Tot Zover
#TeamTotZover: Wil Nieuwstraten
Al 12 jaar werkt Wil in café Roosenburgh, vanaf het prille begin dus. In 2007 opende het café, daarna het museum. Hij was toen een beetje op van dertig jaar journalistiek werk voor het radionieuws van de NOS, en net met vervroegd pensioen: ‘Mijn werkgever zei: begin maar vast om je heen te kijken, of je hierna nog iets gaat doen.’ Via een advertentie in een stadskrantje vond hij het museum en het café: ‘Ik kom al jaren op de begraafplaats, dus ik dacht ik ga eens even kijken of ze mij goed genoeg vinden.’

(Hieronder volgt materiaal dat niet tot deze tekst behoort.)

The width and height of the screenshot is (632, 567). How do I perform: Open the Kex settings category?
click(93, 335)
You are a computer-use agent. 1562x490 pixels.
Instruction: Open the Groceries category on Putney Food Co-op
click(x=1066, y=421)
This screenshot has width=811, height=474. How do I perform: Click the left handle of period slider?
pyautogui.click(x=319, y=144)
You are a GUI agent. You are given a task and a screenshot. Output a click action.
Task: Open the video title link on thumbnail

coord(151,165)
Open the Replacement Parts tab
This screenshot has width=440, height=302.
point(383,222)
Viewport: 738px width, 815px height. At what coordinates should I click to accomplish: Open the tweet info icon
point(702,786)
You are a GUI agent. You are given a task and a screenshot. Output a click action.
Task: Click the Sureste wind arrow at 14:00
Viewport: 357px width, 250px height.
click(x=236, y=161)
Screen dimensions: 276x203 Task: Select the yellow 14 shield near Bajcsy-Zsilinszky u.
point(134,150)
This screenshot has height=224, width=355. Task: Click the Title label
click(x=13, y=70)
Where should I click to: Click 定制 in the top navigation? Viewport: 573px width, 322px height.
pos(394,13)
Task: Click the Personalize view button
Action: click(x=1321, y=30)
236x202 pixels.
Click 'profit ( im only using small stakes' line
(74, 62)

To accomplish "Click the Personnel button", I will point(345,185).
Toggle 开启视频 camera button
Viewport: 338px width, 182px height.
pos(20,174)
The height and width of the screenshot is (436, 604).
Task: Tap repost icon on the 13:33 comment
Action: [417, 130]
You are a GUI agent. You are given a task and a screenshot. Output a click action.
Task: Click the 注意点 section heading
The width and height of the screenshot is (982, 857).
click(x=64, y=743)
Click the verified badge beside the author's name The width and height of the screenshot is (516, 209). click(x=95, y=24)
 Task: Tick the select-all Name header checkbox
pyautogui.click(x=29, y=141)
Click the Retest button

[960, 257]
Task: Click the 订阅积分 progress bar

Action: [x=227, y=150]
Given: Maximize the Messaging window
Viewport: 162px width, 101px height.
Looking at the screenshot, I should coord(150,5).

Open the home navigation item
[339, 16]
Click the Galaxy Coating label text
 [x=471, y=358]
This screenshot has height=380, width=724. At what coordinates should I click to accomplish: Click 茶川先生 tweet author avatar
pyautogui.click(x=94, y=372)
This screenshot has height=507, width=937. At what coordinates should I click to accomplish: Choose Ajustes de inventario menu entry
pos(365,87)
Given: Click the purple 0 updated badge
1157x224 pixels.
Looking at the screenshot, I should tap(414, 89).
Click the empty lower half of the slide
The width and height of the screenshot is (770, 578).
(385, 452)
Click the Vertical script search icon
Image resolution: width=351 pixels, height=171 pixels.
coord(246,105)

Interview door Ghislaine de Rond
Nu is Wil de laatst overgeblevene van de eerste lichting: ‘Ik heb veel nieuwe collega’s ingewerkt.. ingewijd zou ik bijna zeggen.’ Sinds kort is hij niet alleen in het café te vinden maar ook in het museum zelf, als suppoost. Het café dreigde afgelopen zomer opgeheven te worden en Wil weet genoeg over het museum dus meldde hij zich aan om extra te helpen. ‘Maar goed, het café is gebleven. Op de een of andere manier werk ik tegenwoordig vaker als suppoost dan in het café’, zegt hij op zijn gebruikelijke nuchtere en nonchalante toon. Het bevalt hem wel. ‘Je hebt op een hele andere manier contact met bezoekers. Mensen komen meestal heel gericht voor een bepaalde tentoonstelling. Ik ben vaak bij tentoonstellingen betrokken geweest omdat directeur Guus of de conservator naar mij toe kwamen. Ze wisten dat ik iets meer dan gemiddeld van de Nederlandse taal wist, door mijn journalistieke werk. Dan kwamen ze vragen of ik naar bepaalde teksten wilde kijken. Catalogus of zaalteksten bijvoorbeeld.’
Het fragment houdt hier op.